Ousted from Council amid false claims of voting irregularities was Vrej Agajanian. In November 2021, Agajanian defied a tide of critical public comment and unanimous opposition by Glendale’s Planning Commission to provide a pivotal third vote to approve a biogas plant at the dump site.
Brotman argued then that such a plant was not the least harmful option for handling methane emitted by the rotting garbage in the dump and that better alternatives remained to be explored. Since methane levels at the dump site will gradually subside after 2030, building a biogas plant there also raises questions of sunk cost and inefficiency.

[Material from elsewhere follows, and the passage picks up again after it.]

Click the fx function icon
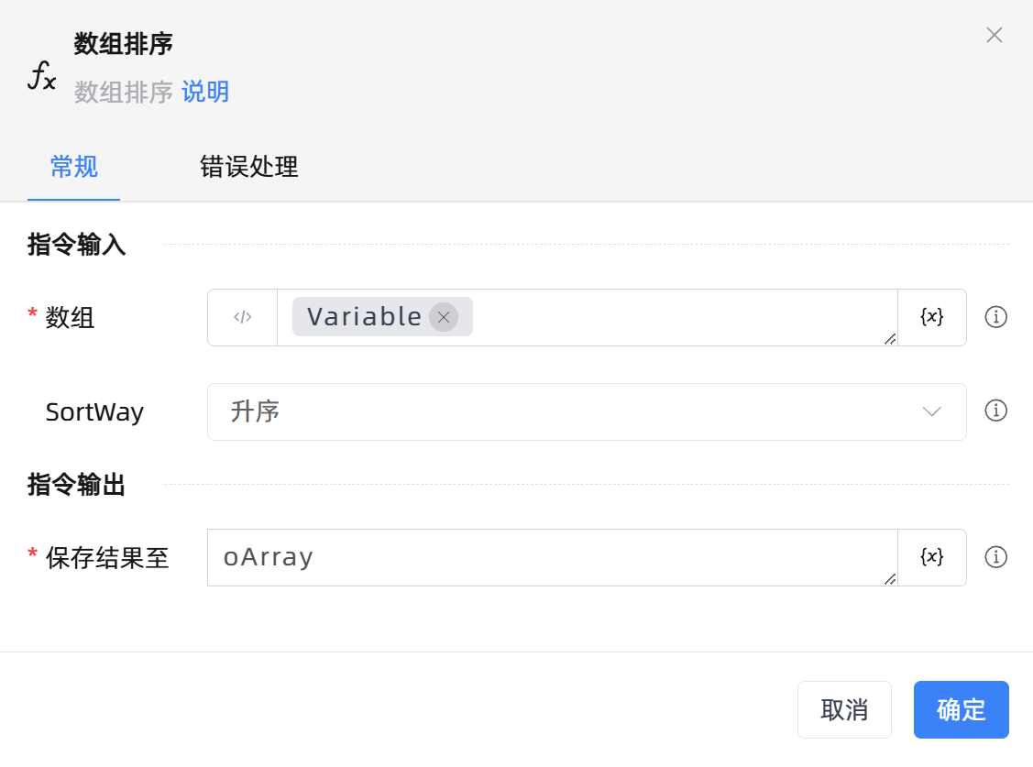This screenshot has height=767, width=1033. click(x=41, y=77)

But at the Aug. 23 meeting of Glendale City Council, it was Mayor Ardy Kassakhian, not Brotman, who seconded a motion by Councilmember Asatryan to reconsider the Nov. 2021 approval of the biogas plant. That seconded motion has yet to be placed on a future Council agenda for official action.
In 2019, a crescendo of protests over pollution from the dump by Eagle Rock, Glendale, and Pasadena residents forced Glendale to take off the table a dump-expansion plan announced in 2014.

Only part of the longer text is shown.